Online Feedback Loop
Continuous model improvement through production feedback and iterative DPO training.
Table of contents
- Overview
- System Architecture
- Implementation
- Best Practices
- Example: Weekly Iteration
- Troubleshooting
- Resources
Overview
What is the Online Loop?
The online feedback loop enables continuous model improvement by collecting real user feedback from production, converting it into preference data, and using DPO training to create incrementally better model versions.
Complete Cycle:
graph TB
A[Model v1.0
in Production] --> B[User Interactions]
B --> C[Collect Feedback]
C --> D[Preference Dataset]
D --> E[DPO Training]
E --> F[Model v1.1]
F --> G{A/B Test}
G -->|Better| H[Deploy v1.1]
G -->|Worse| I[Analyze & Debug]
H --> B
I --> E
style H fill:#90EE90
style G fill:#FFD700
System Architecture
Components
graph TB
subgraph Production["Production Environment"]

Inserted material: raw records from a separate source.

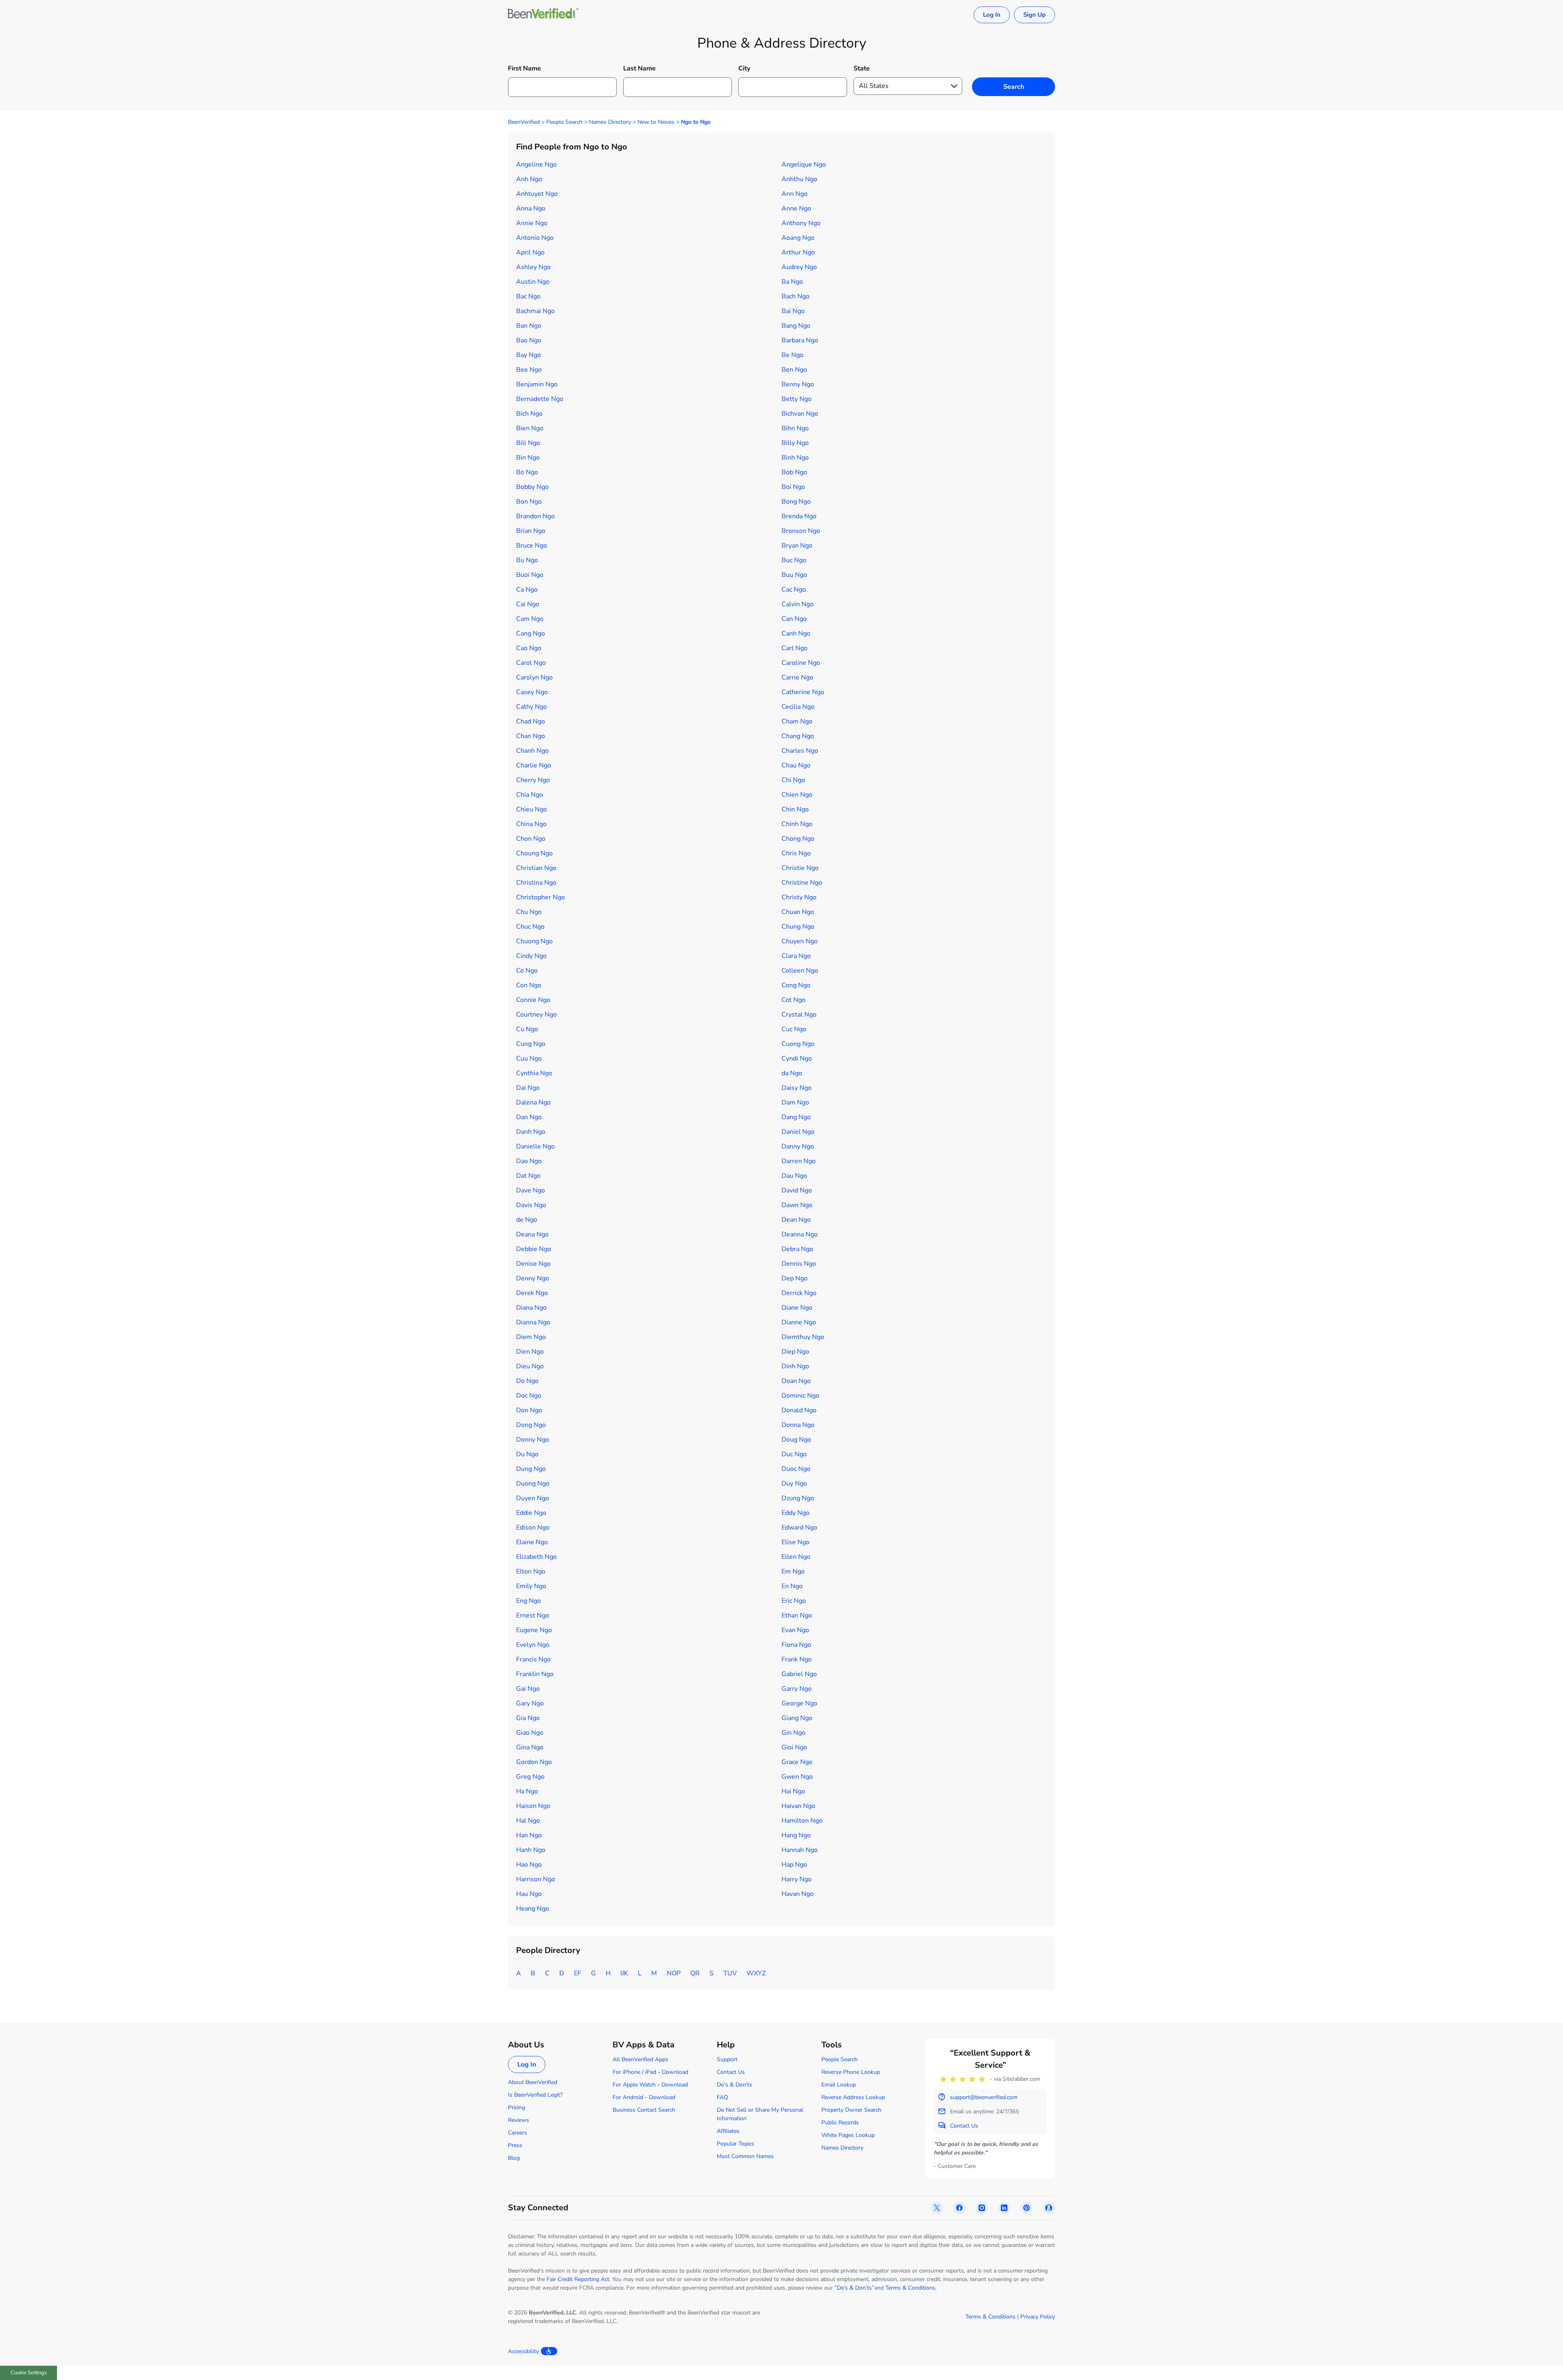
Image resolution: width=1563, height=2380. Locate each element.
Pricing (516, 2107)
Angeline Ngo (536, 164)
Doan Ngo (796, 1380)
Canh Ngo (796, 633)
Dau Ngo (794, 1175)
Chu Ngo (529, 911)
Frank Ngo (797, 1659)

A[Load Balancer] --> B[Model A
Current]
A --> C[Model B
Candidate]
B --> D[Logger]
C --> D
end
subgraph DataPipeline["Data Pipeline"]
D --> E[Interaction DB]
E --> F[Sampling]
F --> G[Annotation Queue]
end
subgraph Training["Training Pipeline"]
G --> H[Preference Data]
H --> I[DPO Training]
I --> J[New Model]
end
subgraph Evaluation["Evaluation & Deployment"]
J --> K[Offline Eval]
K --> L[Online A/B Test]
L --> M{Decision}
M -->|Deploy| C
M -->|Reject| N[Archive]
end
Implementation
1. Interaction Logging
Log Format:
interaction_log = {
"interaction_id": "uuid-string",
"timestamp": "2024-01-15T10:30:00Z",
"model_version": "v1.0",
"user_id": "user-123",
"conversation": [
{"role": "user", "content": "Explain quantum computing"},
{"role": "assistant", "content": "Quantum computing uses..."}
],
"metadata": {
"latency_ms": 250,
"tokens_generated": 150
}
}
Logging Implementation:
import json
import sqlite3
from datetime import datetime
class InteractionLogger:
def __init__(self, db_path="data/llmops/interactions.db"):
self.conn = sqlite3.connect(db_path)
self.create_tables()
def create_tables(self):
self.conn.execute("""
CREATE TABLE IF NOT EXISTS interactions (
id TEXT PRIMARY KEY,
timestamp DATETIME,
model_version TEXT,
user_id TEXT,
conversation TEXT,
feedback_score INTEGER,
metadata TEXT
)
""")
def log_interaction(self, interaction):
self.conn.execute("""
INSERT INTO interactions VALUES (?, ?, ?, ?, ?, ?, ?)
""", (
interaction['interaction_id'],
interaction['timestamp'],
interaction['model_version'],
interaction['user_id'],
json.dumps(interaction['conversation']),
interaction.get('feedback_score'),
json.dumps(interaction.get('metadata', {}))
))
self.conn.commit()
def get_interactions(self, start_date, end_date, model_version=None):
query = """
SELECT * FROM interactions
WHERE timestamp BETWEEN ? AND ?
"""
params = [start_date, end_date]
if model_version:
query += " AND model_version = ?"
params.append(model_version)
return self.conn.execute(query, params).fetchall()
2. Feedback Collection
Implicit Feedback:
def collect_implicit_feedback(interactions):
"""Infer quality from user behavior"""
scored_interactions = []
for interaction in interactions:
score = 0
# Positive signals
if interaction.get('user_continued'): # User kept chatting
score += 2
if interaction.get('session_duration') > 300: # > 5 minutes
score += 1
if interaction.get('copied_response'): # User copied output
score += 2
# Negative signals
if interaction.get('regenerated'): # User hit regenerate
score -= 2
if interaction.get('session_duration') < 30: # < 30 seconds
score -= 1
if interaction.get('reported'): # User reported
score -= 5
interaction['implicit_score'] = score
scored_interactions.append(interaction)
return scored_interactions
Explicit Feedback UI:
import gradio as gr
def create_feedback_ui():
"""UI for collecting explicit user feedback"""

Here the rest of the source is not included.